For each input selector there will be max_length elements in the weights vector with the edge weight for the edge in the path. If a path terminates before max_length the subsequent edge weights will be set to weight_t{0}.

template<typename vertex_t, typename edge_t, typename weight_t, bool multi_gpu>
std::tuple<rmm::device_uvector<vertex_t>, std::optional<rmm::device_uvector<weight_t>>> node2vec_random_walks(raft::handle_t const &handle, raft::random::RngState &rng_state, graph_view_t<vertex_t, edge_t, false, multi_gpu> const &graph_view, std::optional<edge_property_view_t<edge_t, weight_t const*>> edge_weight_view, raft::device_span<vertex_t const> start_vertices, size_t max_length, weight_t p, weight_t q)#

returns biased random walks with node2vec biases from starting sources, where each path is of given maximum length.

.*

start_vertices can contain duplicates, in which case different random walks will be generated for each instance.

If the edge_weight_view.has_value() = true, the return contains edge weights and the node2vec computation will utilize the edge weights. If edge_weight_view.has_value() == false, then the return will not contain edge weights and the node2vec computation will assume an edge weight of 1 for all edges.

Template Parameters:
  • vertex_t – Type of vertex identifiers. Needs to be an integral type.

  • edge_t – Type of edge identifiers. Needs to be an integral type.

  • weight_t – Type of edge weights. Needs to be a floating point type.

  • multi_gpu – Flag indicating whether template instantiation should target single-GPU (false)

Parameters:
  • handle – RAFT handle object to encapsulate resources (e.g. CUDA stream, communicator, and handles to various CUDA libraries) to run graph algorithms.

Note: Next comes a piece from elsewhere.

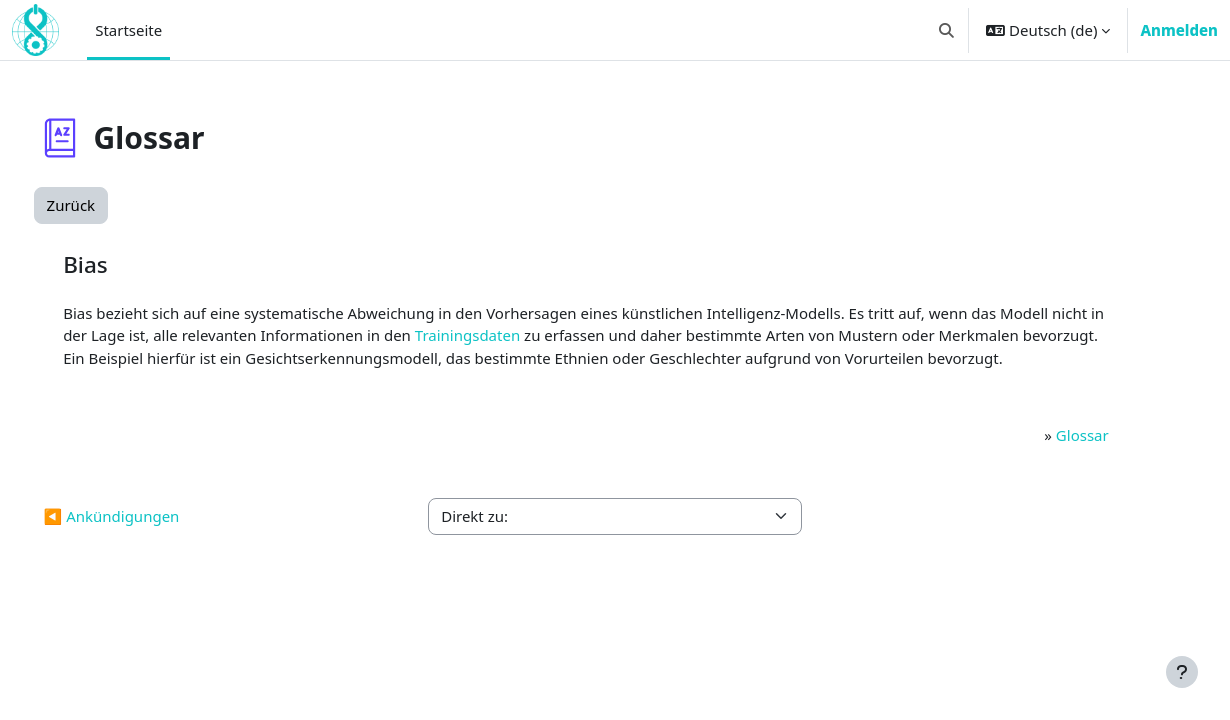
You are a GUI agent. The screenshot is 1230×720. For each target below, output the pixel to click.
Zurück (108, 205)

  • graph_view – graph view to operate on

  • edge_weight_view – Optional view object holding edge weights for graph_view. If edge_weight_view.has_value() == false, edge weights are assumed to be 1.0.

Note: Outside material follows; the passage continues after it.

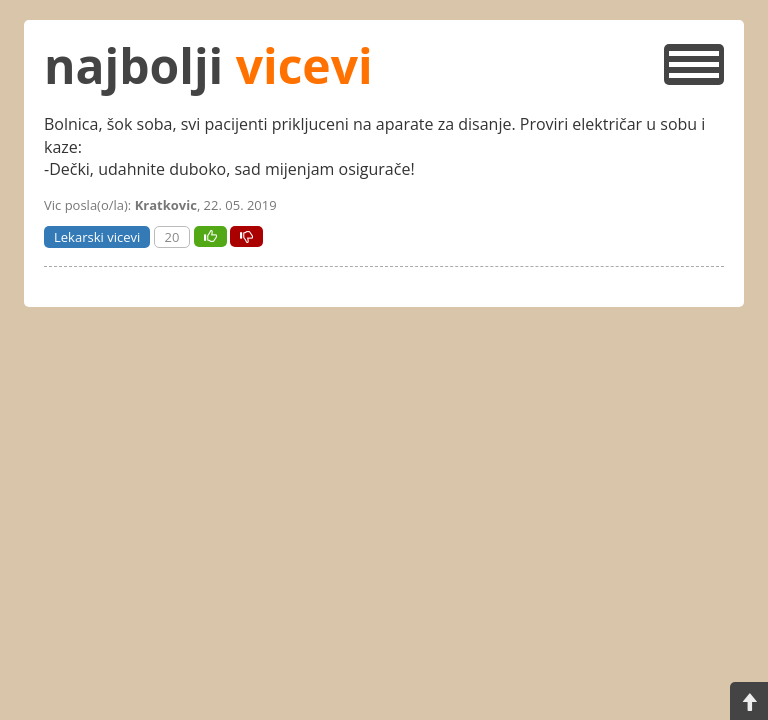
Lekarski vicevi (97, 237)
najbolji (208, 65)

  • start_vertices – Device span defining the starting vertices

  • max_length – maximum length of random walk

  • p – node2vec return parameter

  • q – node2vec in-out parameter

  • seed – (optional, defaults to system time), seed for random number generation

Returns:

tuple containing device vectors of vertices and the edge weights

For each input selector there will be (max_length+1) elements in the vertex vector with the starting vertex followed by the subsequent vertices in the random walk. If a path terminates before max_length, the vertices will be populated with

invalid_vertex_id

(-1 for signed vertex_t, std::numeric_limits<vertex_t>::max() for an unsigned vertex_t type)

For each input selector there will be max_length elements in the weights vector with the edge weight for the edge in the path. If a path terminates before max_length the subsequent edge weights will be set to weight_t{0}.